The GPT Group and existing investors Shasta Ventures, Floodgate Fund and Greylock Capital collectively committed $6 million to LiquidSpace, which was founded in 2010 in the wake of the Great Recession as one way to help landlords and space users to put unneeded real estate to income-producing work by renting it for intervals as short as a quarter-hour.
GPT has been listed on the Australian stock exchange since 1971 and is the second-largest listed property owner in Australia. Its portfolio is a mix of offices, retail and industrial space. The company has 900,000 square meters (about nine million square feet) in 20 large office towers nationwide and another approximately 1.17 million square meters (12 million square feet) of shopping centers and mall space.
Beyond being an investor in LiquidSpace, GPT plans to partner operationally with the company in Australia, offering the extra spaces at its own offices and retail centers for the beginnings of the San Francisco company’s inventory there, GPT’s Sam Nickless said. Another part of its job will be outreach to other property owners.
“We will be the people on the ground. We will have people going out to develop relationships with those who have space, talking to tenants and also talking to workers, almost a business-development platform [for LiquidSpace] in Australia,” he said.
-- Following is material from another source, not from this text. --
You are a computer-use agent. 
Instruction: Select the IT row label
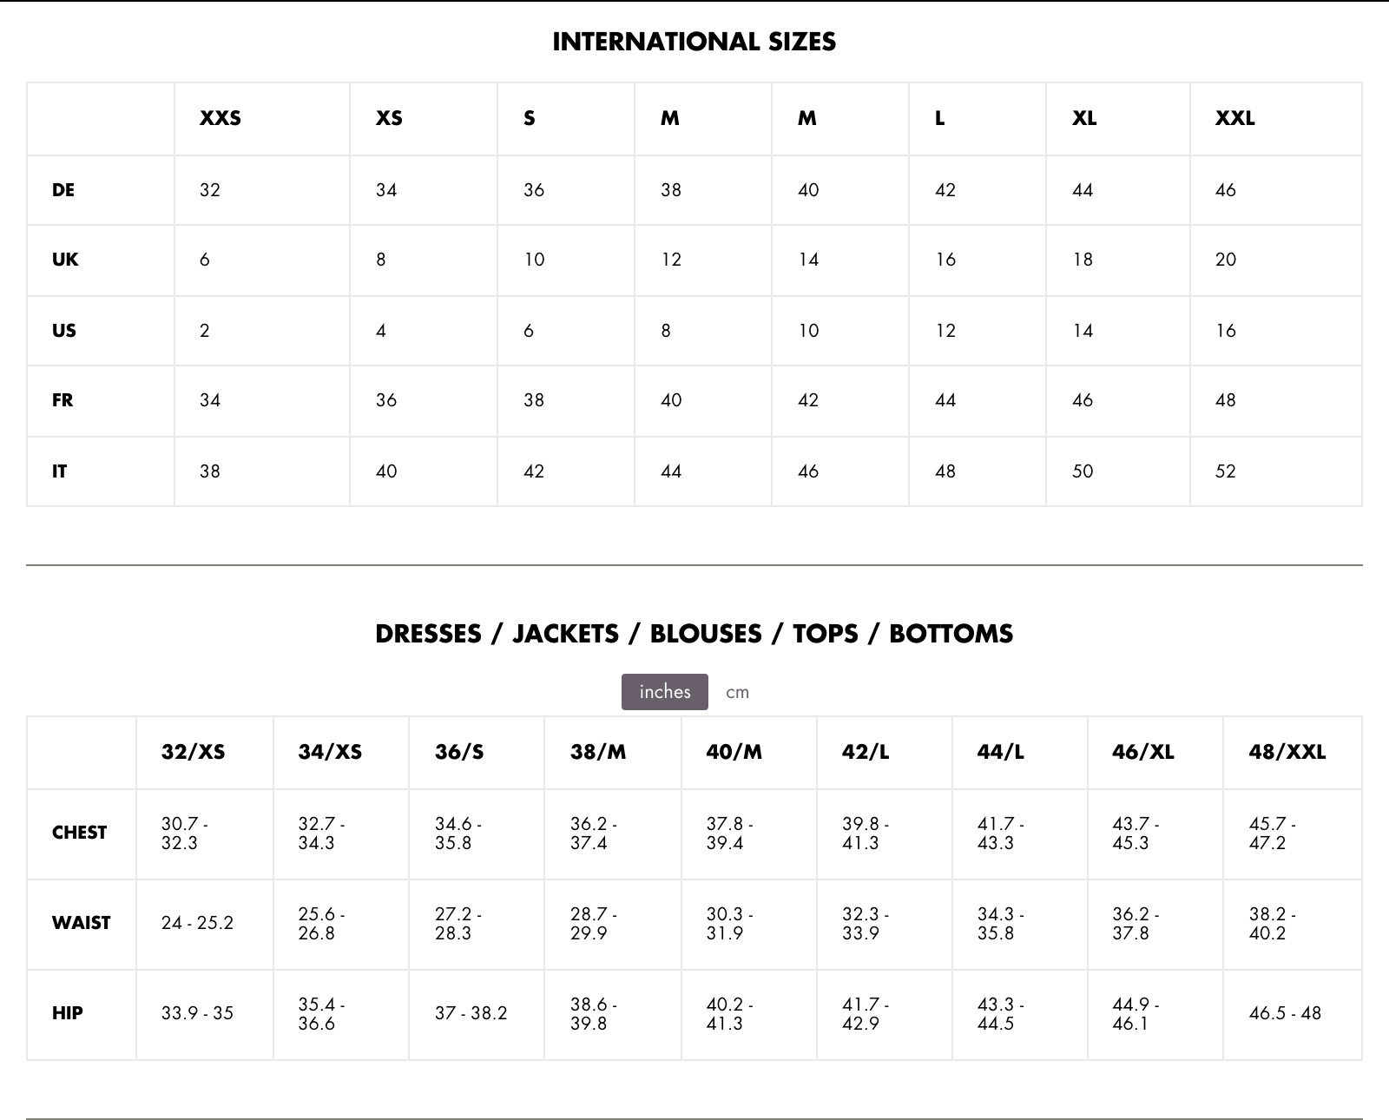59,471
Ultimately it is expected that GPT would also help LiquidSpace with expansion into greater southeast Asia in cities such as Hong Kong and the Singapore city-state.
Nickless, who handles GPT corporate development including strategy and new business creation, will serve on the LiquidSpace board of directors along with Tod Francis of Shasta and Mike Maples of Floodgate.
The use of retail centers would be a departure for LiquidSpace, which has focused on providing work and meeting spaces in traditional office buildings as well as hotel conference rooms. But Nickless said GPT anticipates the shop space would work beautifully. “We believe that there is a real possibility to use some space at retail centers as co-working spaces,” he said in an email message after a telephone interview with The Registry from Australia. “They are close to where people live, have lots of parking and other amenities. We would like to make this part of our inventory on LiquidSpace.”
Nickless declined to say what part of the $6 million came from GPT or what ownership it bought for them in LiquidSpace, saying that there was a desire to keep the valuation of LiquidSpace confidential. “The way it works at the moment is that we have a minority interest, and it is enough to justify us having a seat on the board—enough to matter,” he said.
Before the current funding round, LiquidSpace had raised $1.3 million in a seed round of funding and $3.785 million in a subsequent round in May 2011.
The relationship between GPT and LiquidSpace has formed rapidly, beginning in September after the Australian real estate landlord launched its own research into creating a platform that would capitalize on and cater to the mobile worker.
Co-working locations are springing up in Australia but especially in Sydney and Melbourne, Nickless said. Australian professionals, including increasing numbers of “freelance consultants,” travel frequently among Sydney, Melbourne and Brisbane on the east coast and also to Perth on the west coast. “But before we started something ourselves, we spanned the globe.” What it found was LiquidSpace.
It is not the first seemingly unorthodox investment for the Australian property company. Last year it announced it was investing in a new parcel lockers system aimed at online shoppers where they can retrieve their goods in shared-use lockers located in GPT office foyers and other public spaces owned by GPT.
GPT is not the first Australian property company to head to the Bay Area. The largest industrial property group listed on the Australian Stock Exchange, the Goodman Co., said in June that it and a partner would develop a 374,00-square-foot warehouse in Oakland with a value of $42 million upon lease.